- _BRIEF_
Every entry must be transcribed without alteration.

Stored data entries

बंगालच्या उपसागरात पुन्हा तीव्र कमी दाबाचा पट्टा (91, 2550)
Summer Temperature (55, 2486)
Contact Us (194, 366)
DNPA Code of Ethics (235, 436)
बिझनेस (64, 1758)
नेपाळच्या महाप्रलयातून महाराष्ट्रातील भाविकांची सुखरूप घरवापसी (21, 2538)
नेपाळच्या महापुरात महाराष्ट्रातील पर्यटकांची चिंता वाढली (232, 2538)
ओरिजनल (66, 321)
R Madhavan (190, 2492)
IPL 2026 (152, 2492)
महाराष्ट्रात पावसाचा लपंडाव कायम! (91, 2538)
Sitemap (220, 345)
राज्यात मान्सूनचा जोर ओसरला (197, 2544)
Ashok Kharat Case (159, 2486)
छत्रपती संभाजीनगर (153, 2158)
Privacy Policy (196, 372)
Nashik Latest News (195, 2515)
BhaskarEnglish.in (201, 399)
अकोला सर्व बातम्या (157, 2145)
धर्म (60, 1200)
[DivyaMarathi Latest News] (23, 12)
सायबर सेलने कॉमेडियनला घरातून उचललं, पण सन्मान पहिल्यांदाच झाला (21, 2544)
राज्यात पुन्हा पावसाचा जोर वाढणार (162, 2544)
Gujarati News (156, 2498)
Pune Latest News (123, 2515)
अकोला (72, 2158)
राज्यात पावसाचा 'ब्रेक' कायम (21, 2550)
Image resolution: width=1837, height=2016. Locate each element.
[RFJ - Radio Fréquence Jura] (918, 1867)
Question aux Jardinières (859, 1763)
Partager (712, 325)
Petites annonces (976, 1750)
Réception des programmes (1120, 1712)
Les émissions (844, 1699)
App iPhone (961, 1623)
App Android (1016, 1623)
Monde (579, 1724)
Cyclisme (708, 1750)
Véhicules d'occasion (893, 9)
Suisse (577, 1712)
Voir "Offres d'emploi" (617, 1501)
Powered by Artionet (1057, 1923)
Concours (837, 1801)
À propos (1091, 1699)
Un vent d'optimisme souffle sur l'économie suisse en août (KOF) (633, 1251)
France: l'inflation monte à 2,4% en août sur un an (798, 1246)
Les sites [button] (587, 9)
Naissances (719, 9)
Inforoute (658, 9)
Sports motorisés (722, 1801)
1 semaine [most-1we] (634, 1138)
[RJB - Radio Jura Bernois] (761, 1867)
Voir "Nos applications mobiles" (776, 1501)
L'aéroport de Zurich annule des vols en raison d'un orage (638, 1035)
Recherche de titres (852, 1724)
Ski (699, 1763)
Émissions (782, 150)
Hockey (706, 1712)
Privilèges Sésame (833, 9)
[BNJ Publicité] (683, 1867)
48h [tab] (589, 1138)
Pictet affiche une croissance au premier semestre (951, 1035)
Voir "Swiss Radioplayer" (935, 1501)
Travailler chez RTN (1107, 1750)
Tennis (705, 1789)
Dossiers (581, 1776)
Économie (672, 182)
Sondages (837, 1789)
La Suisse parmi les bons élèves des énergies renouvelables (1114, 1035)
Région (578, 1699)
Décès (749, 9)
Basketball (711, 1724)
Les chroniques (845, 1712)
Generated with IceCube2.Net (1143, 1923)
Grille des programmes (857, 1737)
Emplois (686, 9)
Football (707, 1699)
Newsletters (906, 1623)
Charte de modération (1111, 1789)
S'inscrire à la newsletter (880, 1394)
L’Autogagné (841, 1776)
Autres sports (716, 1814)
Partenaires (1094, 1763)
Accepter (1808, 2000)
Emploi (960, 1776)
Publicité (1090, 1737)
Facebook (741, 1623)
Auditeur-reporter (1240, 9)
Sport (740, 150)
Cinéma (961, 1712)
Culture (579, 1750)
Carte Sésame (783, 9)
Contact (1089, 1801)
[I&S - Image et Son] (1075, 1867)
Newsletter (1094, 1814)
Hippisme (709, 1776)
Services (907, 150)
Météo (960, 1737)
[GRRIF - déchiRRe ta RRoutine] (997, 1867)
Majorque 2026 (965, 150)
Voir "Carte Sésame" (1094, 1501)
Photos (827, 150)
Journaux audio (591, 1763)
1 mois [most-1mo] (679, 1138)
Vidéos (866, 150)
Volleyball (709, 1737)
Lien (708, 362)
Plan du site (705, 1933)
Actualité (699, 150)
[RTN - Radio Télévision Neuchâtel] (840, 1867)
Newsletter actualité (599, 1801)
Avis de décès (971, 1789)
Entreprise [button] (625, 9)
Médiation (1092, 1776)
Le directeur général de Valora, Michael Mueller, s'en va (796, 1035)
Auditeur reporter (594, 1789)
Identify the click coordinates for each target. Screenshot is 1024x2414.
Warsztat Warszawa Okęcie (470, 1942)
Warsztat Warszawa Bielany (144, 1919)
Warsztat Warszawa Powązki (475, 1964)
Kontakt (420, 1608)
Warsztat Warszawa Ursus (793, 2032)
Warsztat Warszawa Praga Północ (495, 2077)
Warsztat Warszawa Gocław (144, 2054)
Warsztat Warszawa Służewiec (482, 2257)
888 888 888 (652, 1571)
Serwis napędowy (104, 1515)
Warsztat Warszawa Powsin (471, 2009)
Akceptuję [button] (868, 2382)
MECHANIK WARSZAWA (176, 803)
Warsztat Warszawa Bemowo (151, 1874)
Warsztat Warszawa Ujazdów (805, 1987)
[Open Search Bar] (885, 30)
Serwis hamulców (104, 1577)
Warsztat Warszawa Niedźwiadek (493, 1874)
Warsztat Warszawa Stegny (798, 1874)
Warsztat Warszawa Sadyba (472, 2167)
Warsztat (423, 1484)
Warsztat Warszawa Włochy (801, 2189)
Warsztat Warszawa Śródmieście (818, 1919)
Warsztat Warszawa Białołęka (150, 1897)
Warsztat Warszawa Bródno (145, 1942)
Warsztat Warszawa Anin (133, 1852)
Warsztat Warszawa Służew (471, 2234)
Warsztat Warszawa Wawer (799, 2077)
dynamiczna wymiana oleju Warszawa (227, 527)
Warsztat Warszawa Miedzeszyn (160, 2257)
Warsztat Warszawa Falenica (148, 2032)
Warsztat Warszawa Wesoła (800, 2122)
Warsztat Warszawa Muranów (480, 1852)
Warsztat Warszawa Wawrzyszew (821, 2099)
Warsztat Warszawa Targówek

- _WRITTEN ANSWER_
बंगालच्या उपसागरात पुन्हा तीव्र कमी दाबाचा पट्टा (91, 2550)
Summer Temperature (55, 2486)
Contact Us (194, 366)
DNPA Code of Ethics (235, 436)
बिझनेस (64, 1758)
नेपाळच्या महाप्रलयातून महाराष्ट्रातील भाविकांची सुखरूप घरवापसी (21, 2538)
नेपाळच्या महापुरात महाराष्ट्रातील पर्यटकांची चिंता वाढली (232, 2538)
ओरिजनल (66, 321)
R Madhavan (190, 2492)
IPL 2026 (152, 2492)
महाराष्ट्रात पावसाचा लपंडाव कायम! (91, 2538)
Sitemap (220, 345)
राज्यात मान्सूनचा जोर ओसरला (197, 2544)
Ashok Kharat Case (159, 2486)
छत्रपती संभाजीनगर (153, 2158)
Privacy Policy (196, 372)
Nashik Latest News (195, 2515)
BhaskarEnglish.in (201, 399)
अकोला सर्व बातम्या (157, 2145)
धर्म (60, 1200)
[DivyaMarathi Latest News] (23, 12)
सायबर सेलने कॉमेडियनला घरातून उचललं, पण सन्मान पहिल्यांदाच झाला (21, 2544)
राज्यात पुन्हा पावसाचा जोर वाढणार (162, 2544)
Gujarati News (156, 2498)
Pune Latest News (123, 2515)
अकोला (72, 2158)
राज्यात पावसाचा 'ब्रेक' कायम (21, 2550)
Image resolution: width=1837, height=2016. Locate each element.
[RFJ - Radio Fréquence Jura] (918, 1867)
Question aux Jardinières (859, 1763)
Partager (712, 325)
Petites annonces (976, 1750)
Réception des programmes (1120, 1712)
Les émissions (844, 1699)
App iPhone (961, 1623)
App Android (1016, 1623)
Monde (579, 1724)
Cyclisme (708, 1750)
Véhicules d'occasion (893, 9)
Suisse (577, 1712)
Voir "Offres d'emploi" (617, 1501)
Powered by Artionet (1057, 1923)
Concours (837, 1801)
À propos (1091, 1699)
Un vent d'optimisme souffle sur l'économie suisse en août (KOF) (633, 1251)
France: l'inflation monte à 2,4% en août sur un an (798, 1246)
Les sites [button] (587, 9)
Naissances (719, 9)
Inforoute (658, 9)
Sports motorisés (722, 1801)
1 semaine [most-1we] (634, 1138)
[RJB - Radio Jura Bernois] (761, 1867)
Voir "Nos applications mobiles" (776, 1501)
L'aéroport de Zurich annule des vols en raison d'un orage (638, 1035)
Recherche de titres (852, 1724)
Ski (699, 1763)
Émissions (782, 150)
Hockey (706, 1712)
Privilèges Sésame (833, 9)
[BNJ Publicité] (683, 1867)
48h [tab] (589, 1138)
Pictet affiche une croissance au premier semestre (951, 1035)
Voir "Swiss Radioplayer" (935, 1501)
Travailler chez RTN (1107, 1750)
Tennis (705, 1789)
Dossiers (581, 1776)
Économie (672, 182)
Sondages (837, 1789)
La Suisse parmi les bons élèves des énergies renouvelables (1114, 1035)
Région (578, 1699)
Décès (749, 9)
Basketball (711, 1724)
Les chroniques (845, 1712)
Generated with IceCube2.Net (1143, 1923)
Grille des programmes (857, 1737)
Emplois (686, 9)
Football (707, 1699)
Newsletters (906, 1623)
Charte de modération (1111, 1789)
S'inscrire à la newsletter (880, 1394)
L’Autogagné (841, 1776)
Autres sports (716, 1814)
Partenaires (1094, 1763)
Accepter (1808, 2000)
Emploi (960, 1776)
Publicité (1090, 1737)
Facebook (741, 1623)
Auditeur-reporter (1240, 9)
Sport (740, 150)
Cinéma (961, 1712)
Culture (579, 1750)
Carte Sésame (783, 9)
Contact (1089, 1801)
[I&S - Image et Son] (1075, 1867)
Newsletter (1094, 1814)
Hippisme (709, 1776)
Services (907, 150)
Météo (960, 1737)
[GRRIF - déchiRRe ta RRoutine] (997, 1867)
Majorque 2026 (965, 150)
Voir "Carte Sésame" (1094, 1501)
Photos (827, 150)
Journaux audio (591, 1763)
1 mois [most-1mo] (679, 1138)
Vidéos (866, 150)
Volleyball (709, 1737)
Lien (708, 362)
Plan du site (705, 1933)
Actualité (699, 150)
[RTN - Radio Télévision Neuchâtel] (840, 1867)
Newsletter actualité (599, 1801)
Avis de décès (971, 1789)
Entreprise [button] (625, 9)
Médiation (1092, 1776)
Le directeur général de Valora, Michael Mueller, s'en va (796, 1035)
Auditeur reporter (594, 1789)
Identify the click coordinates for each target. Screenshot is 1024x2414.
Warsztat Warszawa Okęcie (470, 1942)
Warsztat Warszawa Bielany (144, 1919)
Warsztat Warszawa Powązki (475, 1964)
Kontakt (420, 1608)
Warsztat Warszawa Ursus (793, 2032)
Warsztat Warszawa Praga Północ (495, 2077)
Warsztat Warszawa Gocław (144, 2054)
Warsztat Warszawa Służewiec (482, 2257)
888 888 888 (652, 1571)
Serwis napędowy (104, 1515)
Warsztat Warszawa Powsin (471, 2009)
Akceptuję [button] (868, 2382)
MECHANIK WARSZAWA (176, 803)
Warsztat Warszawa Bemowo (151, 1874)
Warsztat Warszawa Ujazdów (805, 1987)
[Open Search Bar] (885, 30)
Serwis hamulców (104, 1577)
Warsztat Warszawa Niedźwiadek (493, 1874)
Warsztat Warszawa Stegny (798, 1874)
Warsztat Warszawa Sadyba (472, 2167)
Warsztat (423, 1484)
Warsztat Warszawa Włochy (801, 2189)
Warsztat Warszawa Śródmieście (818, 1919)
Warsztat Warszawa Białołęka (150, 1897)
Warsztat Warszawa Bródno (145, 1942)
Warsztat Warszawa Anin (133, 1852)
Warsztat Warszawa Służew (471, 2234)
Warsztat Warszawa Wawer (799, 2077)
dynamiczna wymiana oleju Warszawa (227, 527)
Warsztat Warszawa Miedzeszyn (160, 2257)
Warsztat Warszawa Falenica (148, 2032)
Warsztat Warszawa Wesoła (800, 2122)
Warsztat Warszawa Muranów (480, 1852)
Warsztat Warszawa Wawrzyszew (821, 2099)
Warsztat Warszawa Targówek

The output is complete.